Date of Award

Spring 1999

Document Type

Thesis

Degree Name

Master of Science (MS)

Department

Ocean & Earth Sciences

Program/Concentration

Geological Sciences

Committee Director

G. Richard Whittecar

Committee Member

Paul D. Spudis

Committee Member

Thomas R. Allen

Committee Member

Randall S. Spencer

Call Number for Print

Special Collections LD4331.G4 J33

Abstract

Remote sensing analyses of data set taken by Clementine in 1994 permit new observations about mineral distribution on the lunar surface, basalt flow stratigraphy, and thus the geologic evolution of the Moon. The northern section of Oceanus Procellarum contains numerous impact craters which penetrated the basalt and thus can be used as natural probes to estimate the number and thicknesses of flows.

I constructed a mosaic taken in three frequencies ( 415 nm, 750 nm, 950 nm), and a Ratio Image (750/415 = red, 750/950 = green, 415/750 = blue). On such an image, red indicates the iron-poor mature highland regolith and titanium-poor basalts; green, freshly exposed mafic surfaces; blue, titanium-rich basalts and immature (freshly exposed) highland regolith. Use of the iron mapping algorithm developed by Lucey et al. (1996) produced an Iron Image needed to identify the basalt strata exposed on crater walls.

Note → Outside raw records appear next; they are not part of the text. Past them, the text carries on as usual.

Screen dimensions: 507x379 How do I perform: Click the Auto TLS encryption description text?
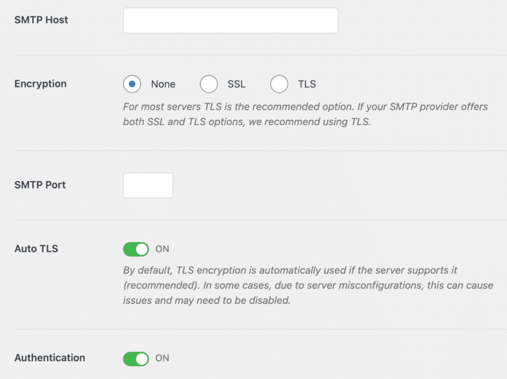307,284
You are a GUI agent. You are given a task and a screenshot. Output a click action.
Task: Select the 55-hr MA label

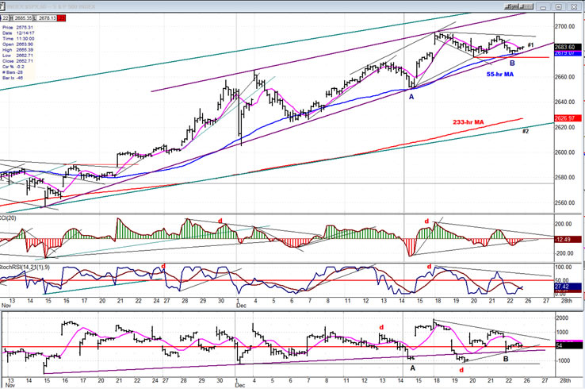tap(501, 74)
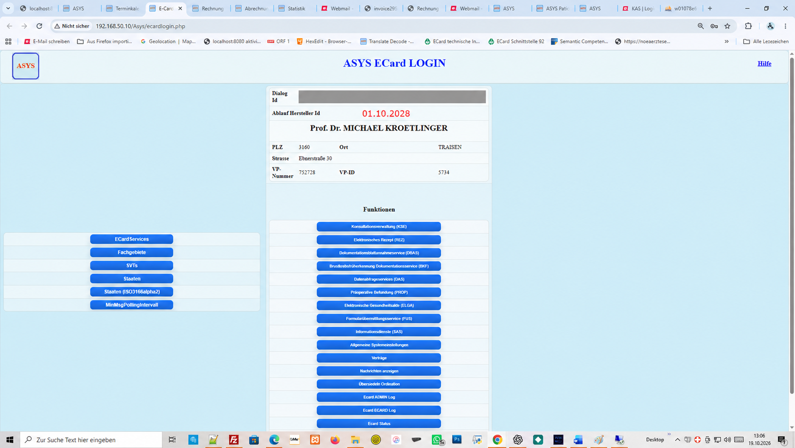Switch to the Terminkalender tab

(123, 9)
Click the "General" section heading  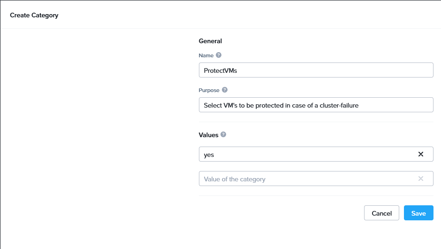click(x=210, y=41)
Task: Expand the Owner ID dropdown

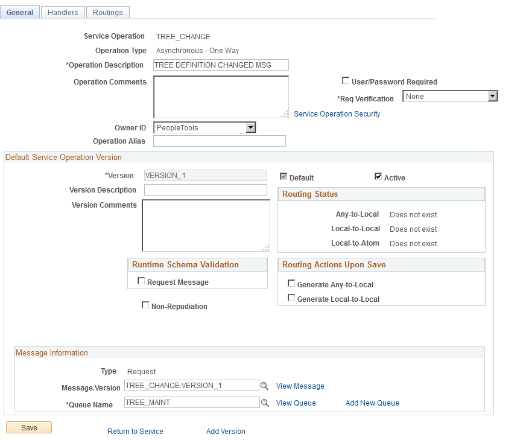Action: 252,127
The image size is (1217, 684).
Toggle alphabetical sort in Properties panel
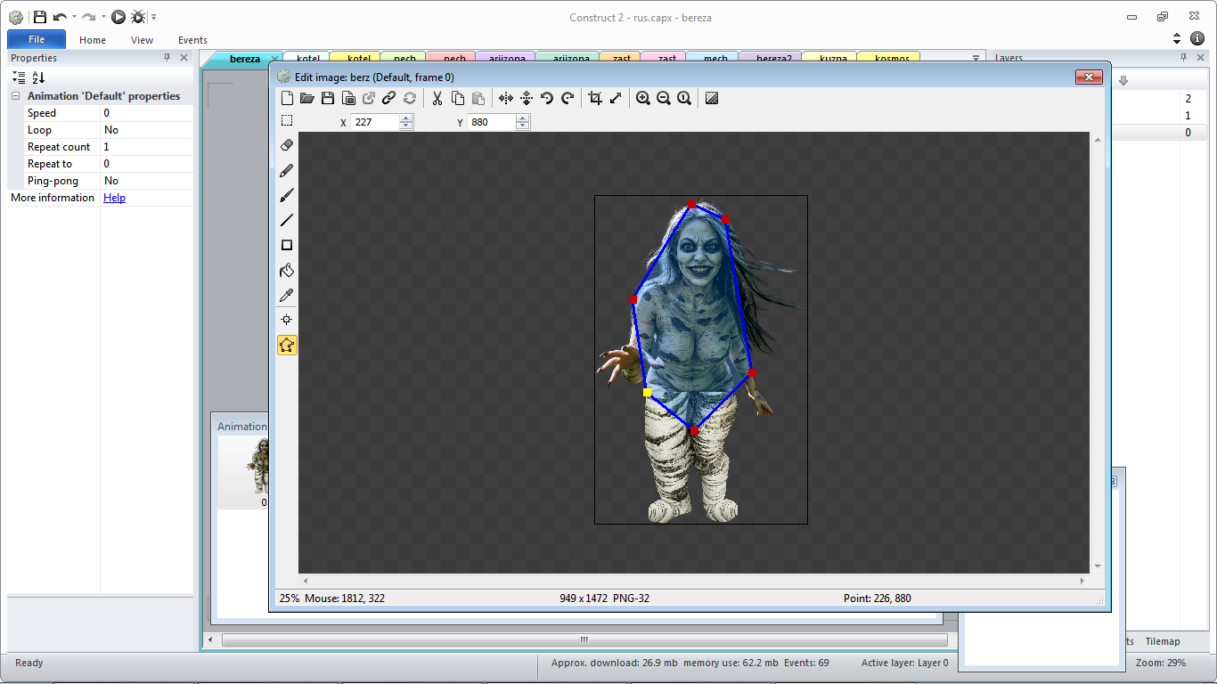38,77
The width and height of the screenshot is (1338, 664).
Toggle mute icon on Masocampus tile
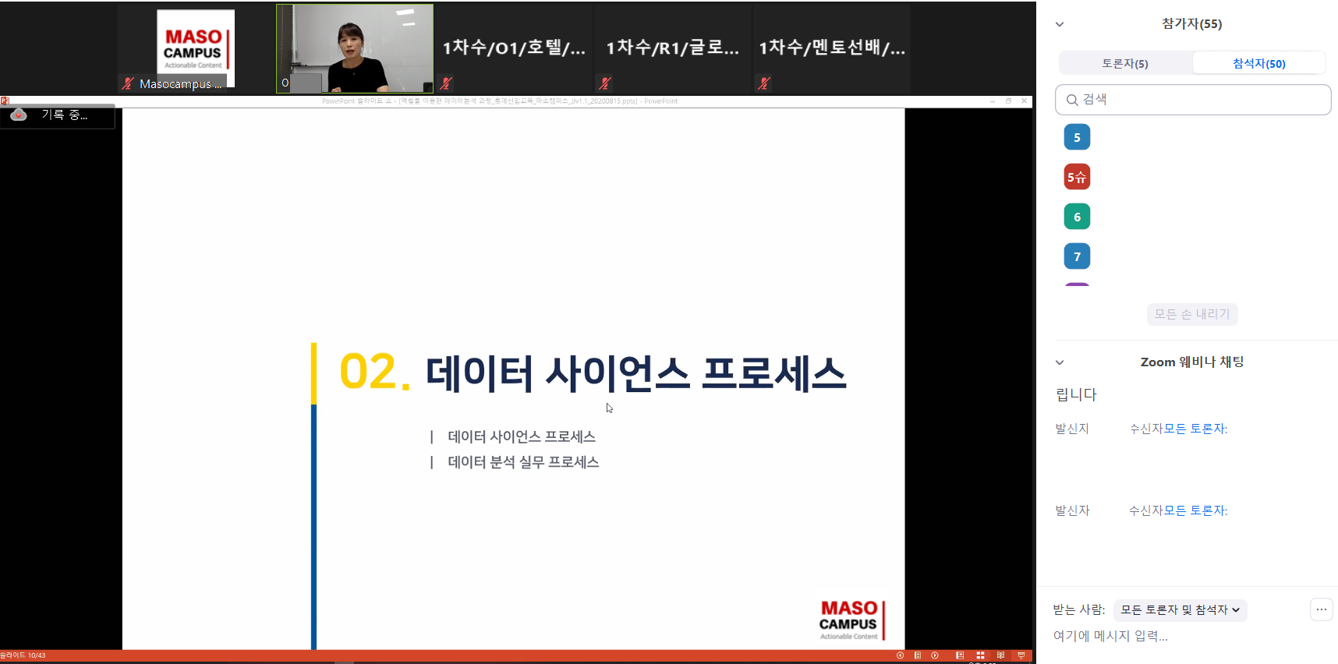[128, 83]
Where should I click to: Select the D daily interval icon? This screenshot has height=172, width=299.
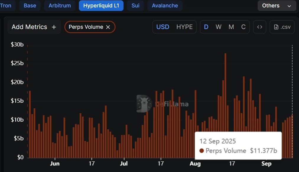(x=206, y=27)
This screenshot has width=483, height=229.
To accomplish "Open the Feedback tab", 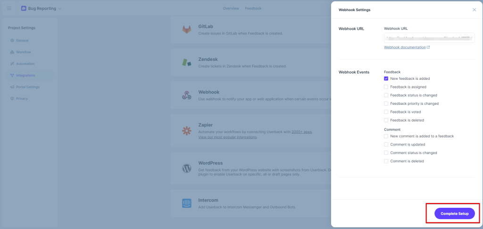I will (253, 8).
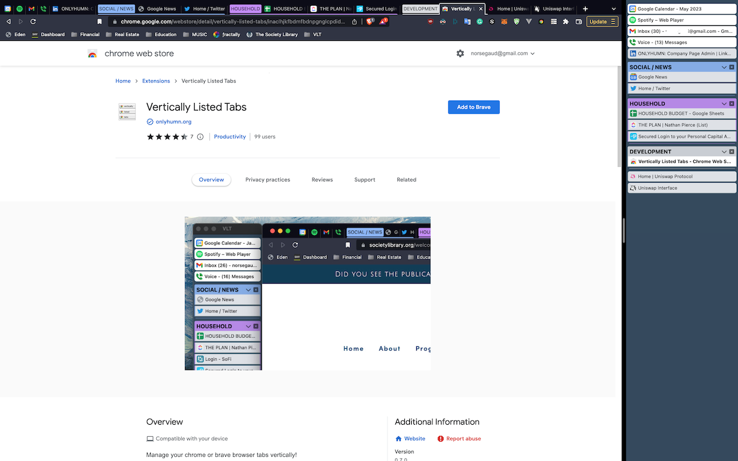The width and height of the screenshot is (738, 461).
Task: Collapse the SOCIAL / NEWS group in the side panel
Action: [724, 67]
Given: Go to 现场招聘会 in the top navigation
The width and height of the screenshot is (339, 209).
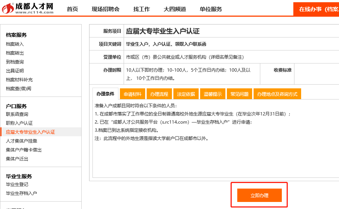Looking at the screenshot, I should point(105,9).
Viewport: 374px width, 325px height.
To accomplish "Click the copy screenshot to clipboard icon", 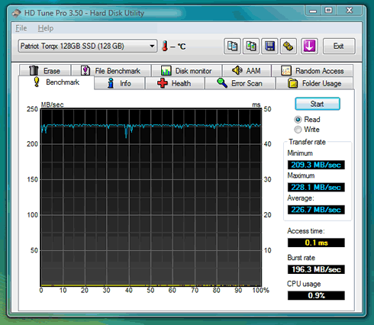I will coord(251,47).
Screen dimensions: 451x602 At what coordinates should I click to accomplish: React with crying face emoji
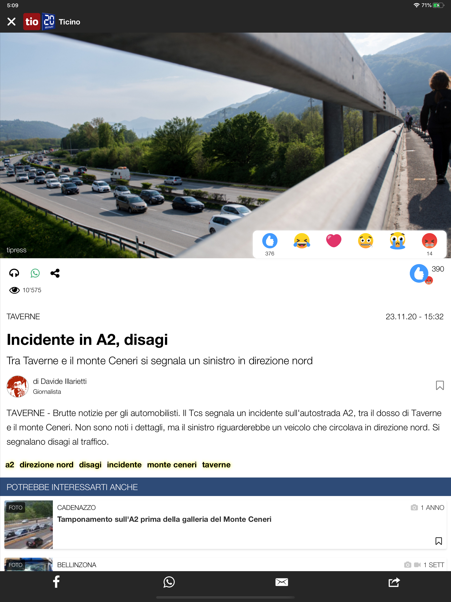click(397, 241)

These images show that basalt flows in Oceanus Procellarum change in composition over time and that different basalt layers can be correlated over large areas based on their composition. The northern portion of the mare contains widespread titanium-rich mare basalt and is bounded on the West by highland that is covered by anorthositic regolith. In eastern Oceanus Procellarum, the large craters ' expose at least two basalt flows greater than 1 kilometre thick; a titanium-rich surface unit is underlain by a titanium-poor unit that itself is underlain by anorthositic basement. The western portion of the study area is covered by the titanium-poor basalt except where anorthosite crust protrudes or where craters punctured through to anorthosite basement. The titanium-rich basalts are estimated to be approximately 1 billion years old and the titanium-poor basalts, 3.3 billion years old. In northern Oceanus Procellarum (area of 525,000 square kilometres), the volume of basalt exceeds 240,000 cubic kilometres.